Trois Crises de la Dette en France : 1789, 1945 et 2026
La France fait face à plusieurs crises de la dette publique, avec trois épisodes marquants : 1789, 1945 et 2026. Ces crises illustrent qu’il existe différentes manières de gérer la dette, souvent à travers des bouleversements politiques significatifs.
La première crise majeure survient à l’aube de la Révolution française. L’Ancien Régime, incapable de taxer les classes privilégiées, accumule une dette équivalente à environ une année de revenu national. Dans un contexte économique peu monétisé, où les prélèvements fiscaux sont minimes, cette situation conduit Louis XVI à convoquer les États généraux. Les conséquences sont la fin des privilèges et l’instauration d’une fiscalité universelle, incluant des impôts fonciers et successoraux, ainsi que la nationalisation des biens ecclésiastiques pour renflouer les caisses de l’État.
La seconde crise de la dette se produit après les guerres mondiales. En 1920 et 1945, la dette publique dépasse les 200 % du produit intérieur brut, un niveau record. Dans les deux cas, des prélèvements exceptionnels sur les plus riches sont mis en place pour réduire cette dette.

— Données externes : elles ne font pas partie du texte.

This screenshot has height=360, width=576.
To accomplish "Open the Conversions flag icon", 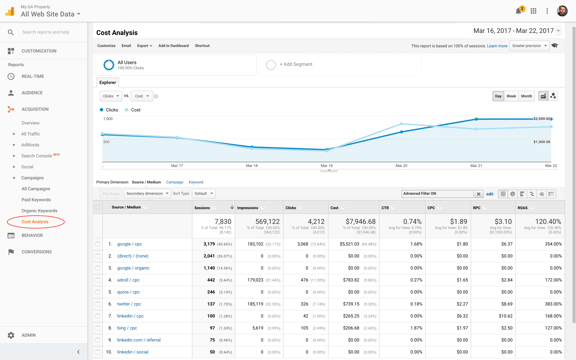I will 11,252.
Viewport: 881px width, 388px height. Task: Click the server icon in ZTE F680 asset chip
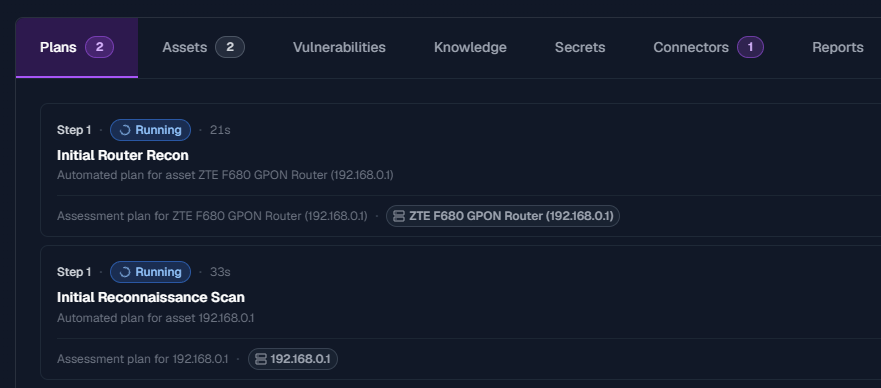pyautogui.click(x=398, y=216)

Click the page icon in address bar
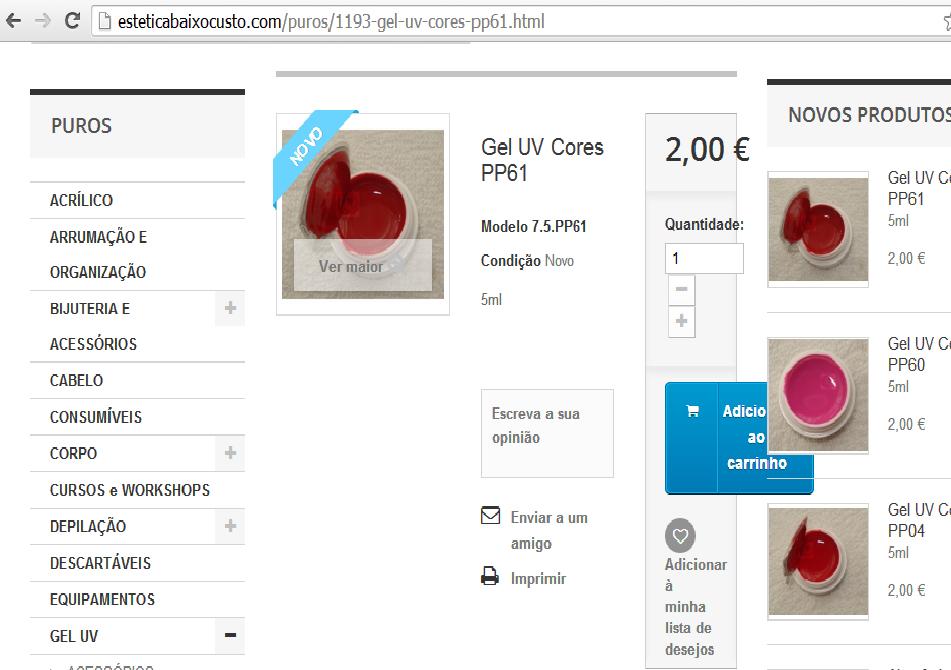[x=105, y=21]
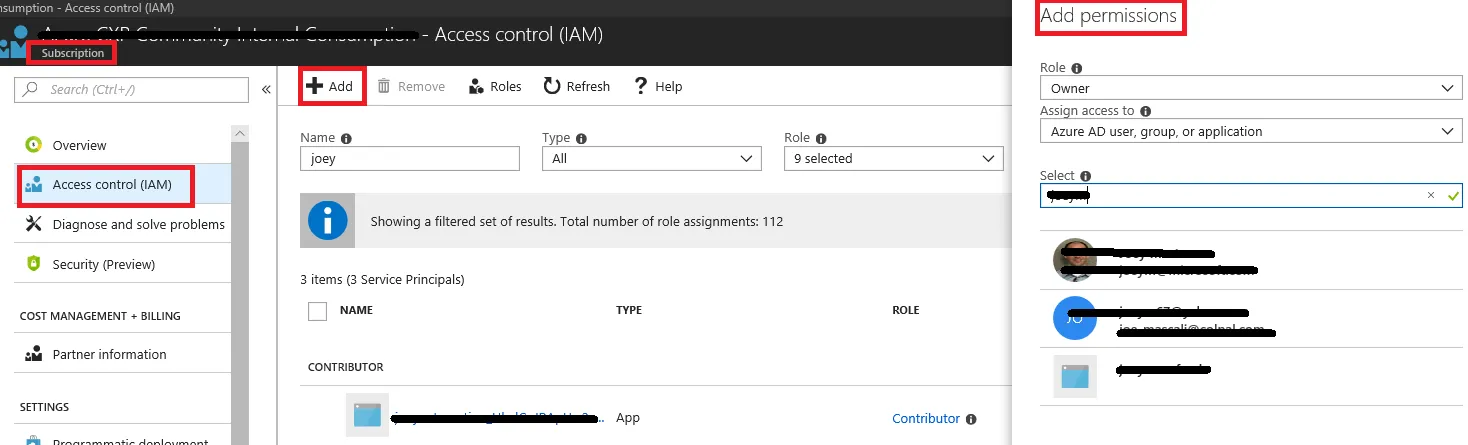
Task: Click the Name filter input field
Action: click(410, 158)
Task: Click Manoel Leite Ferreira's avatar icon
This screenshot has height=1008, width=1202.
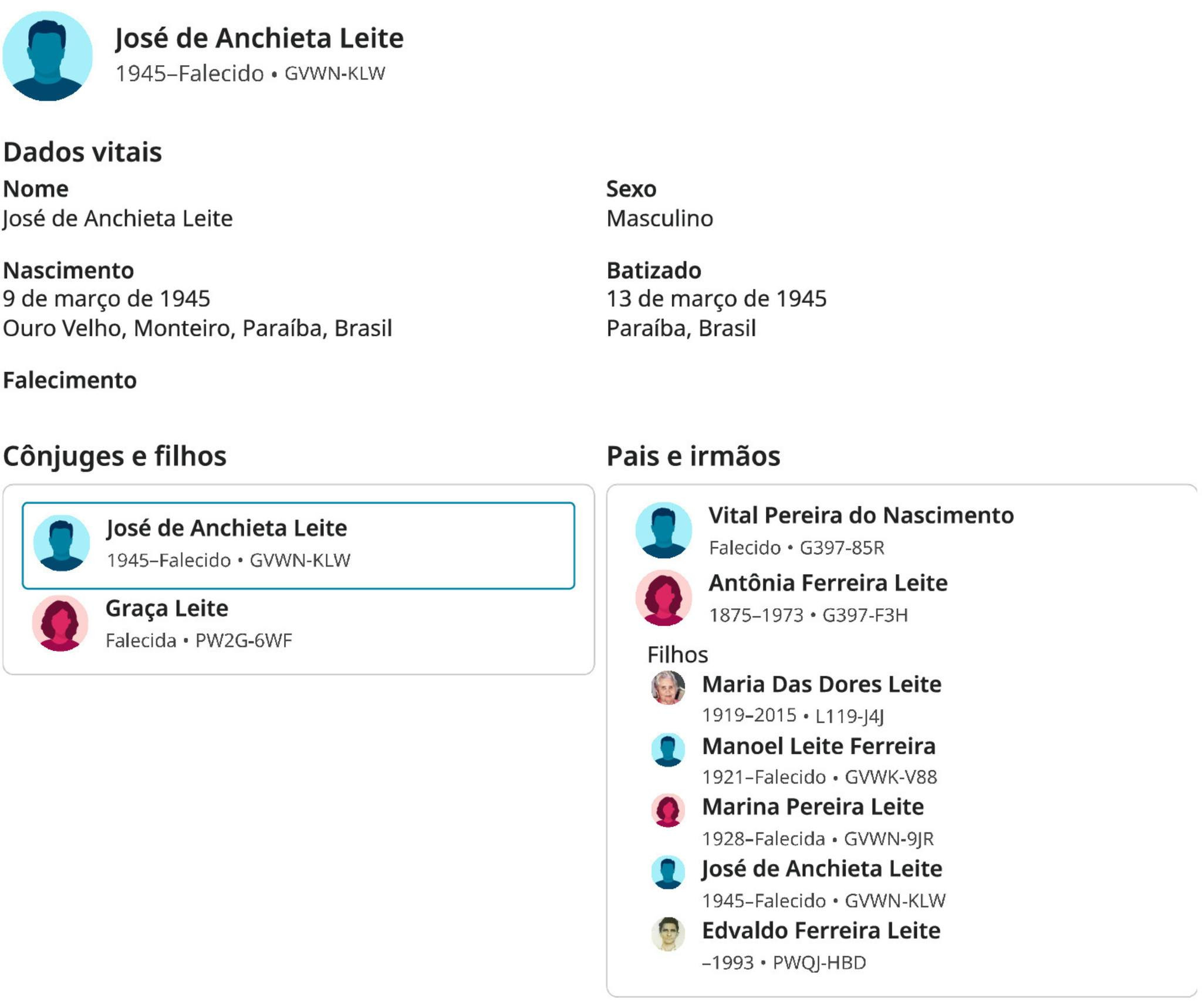Action: [668, 750]
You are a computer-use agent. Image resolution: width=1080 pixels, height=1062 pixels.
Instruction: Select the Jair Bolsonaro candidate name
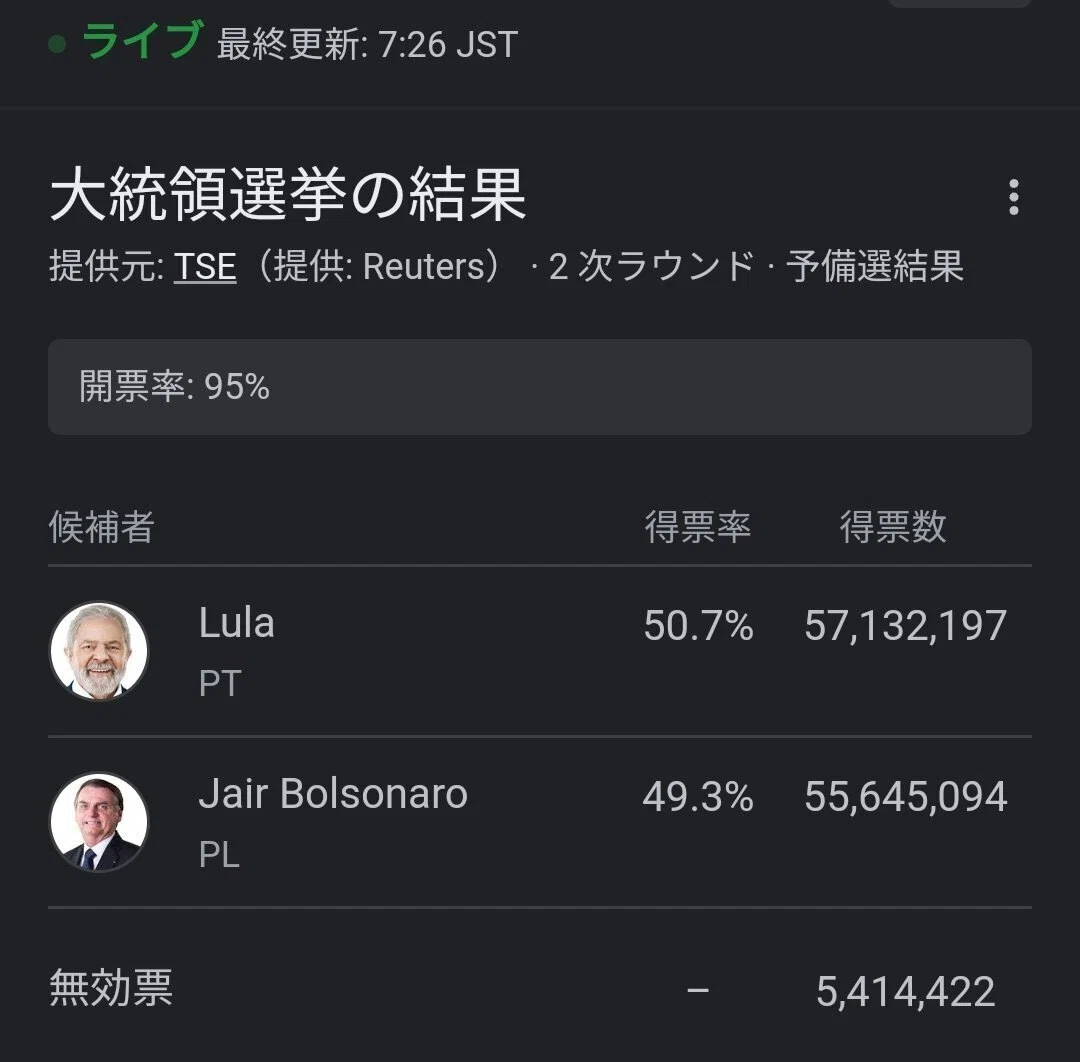(x=333, y=793)
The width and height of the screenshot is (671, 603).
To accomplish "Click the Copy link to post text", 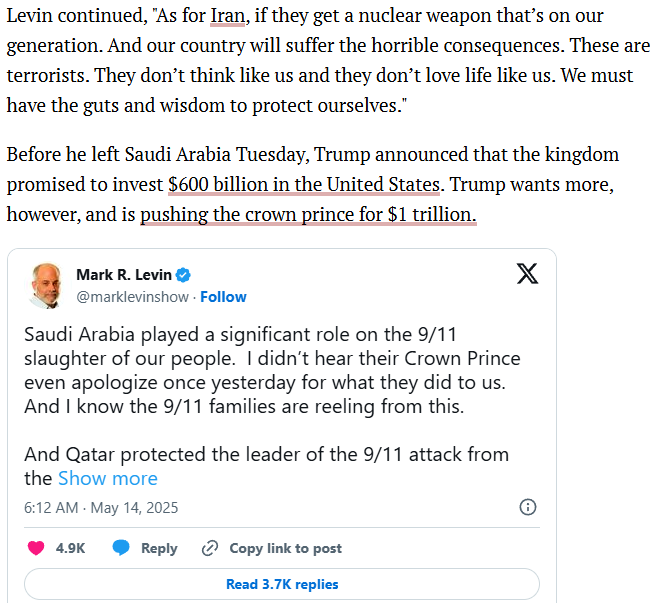I will click(285, 548).
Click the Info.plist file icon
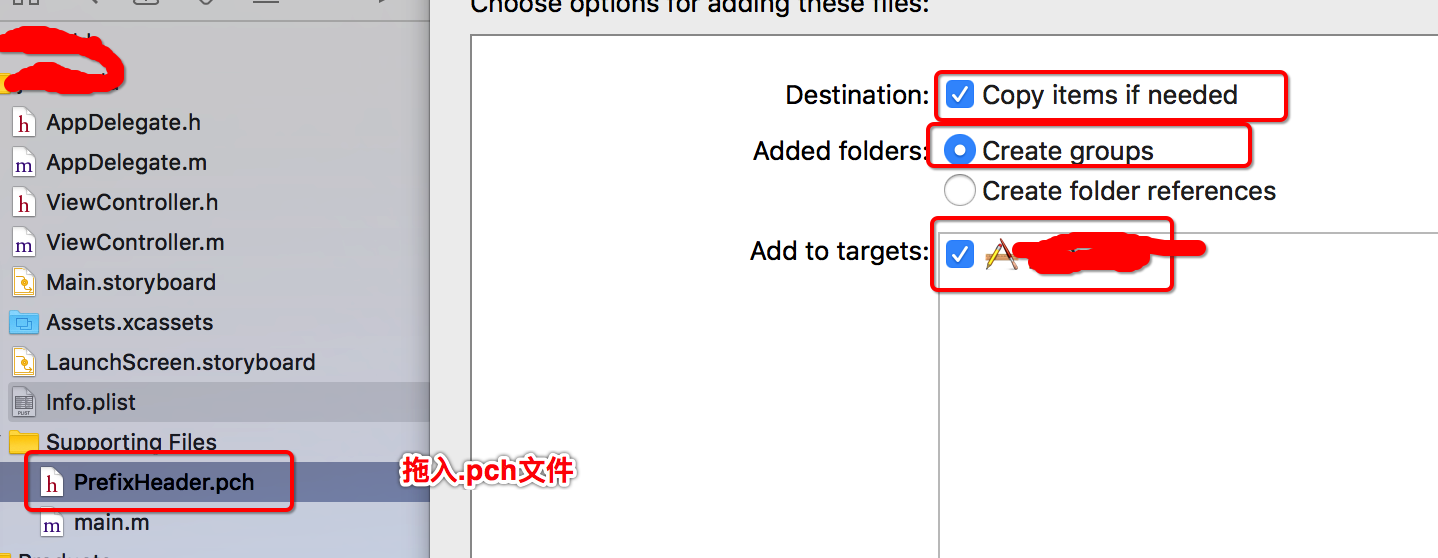This screenshot has width=1438, height=558. point(23,403)
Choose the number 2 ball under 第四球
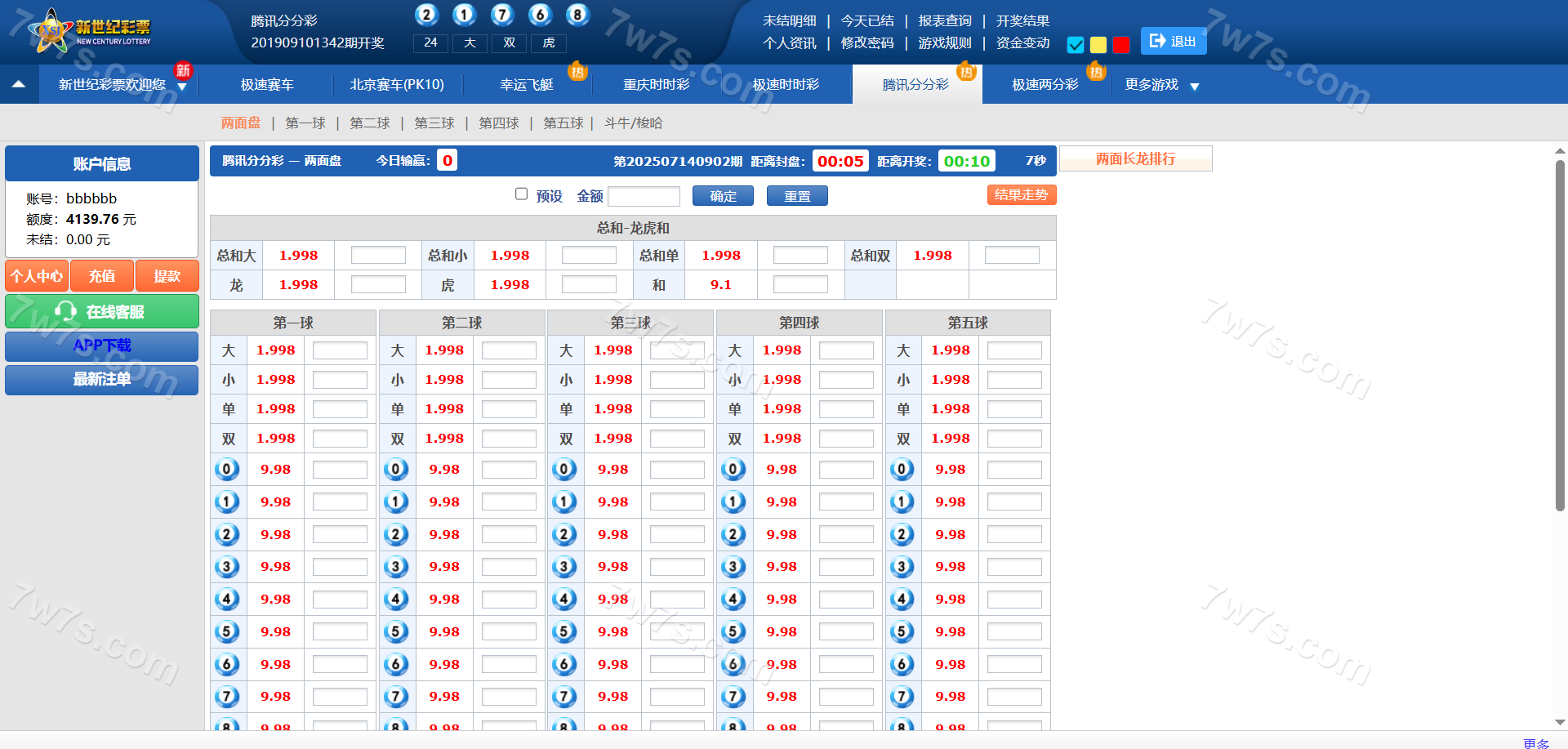The height and width of the screenshot is (749, 1568). pos(733,534)
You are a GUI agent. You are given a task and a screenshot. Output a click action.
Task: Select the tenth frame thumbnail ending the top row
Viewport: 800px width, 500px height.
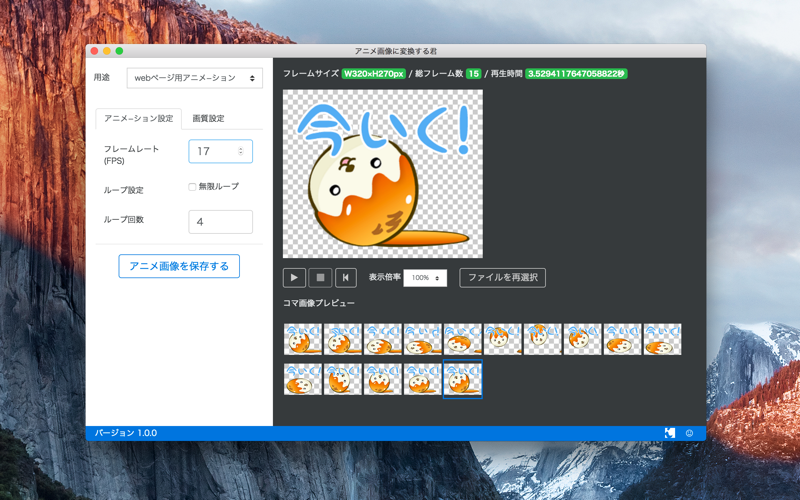click(x=662, y=339)
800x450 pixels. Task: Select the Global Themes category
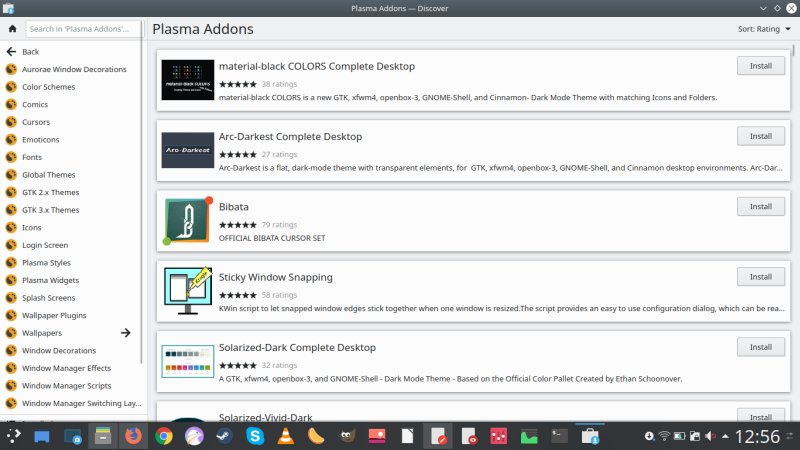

En 1945, un impôt de solidarité nationale est institué, touchant les hauts patrimoines à des taux pouvant atteindre 100 % sur les enrichissements réalisés entre 1938 et 1945.
Pour 2026, l’incertitude demeure quant à l’éventuelle crise. Les taux d’intérêt historiquement bas pourraient persister, mais une remontée est probable, entraînant une crise brutale. Les gouvernements pourraient être contraints de se tourner à nouveau vers les plus riches pour des solutions, malgré les débats sur des prélèvements jugés insuffisants.
En conclusion, la France, bien que confrontée à des défis de dette, bénéficie d’une économie plus robuste qu’à l’époque des précédentes crises. Les fondamentaux économiques sont favorables, ce qui pourrait permettre de trouver des solutions efficaces si le conservatisme politique est surmonté.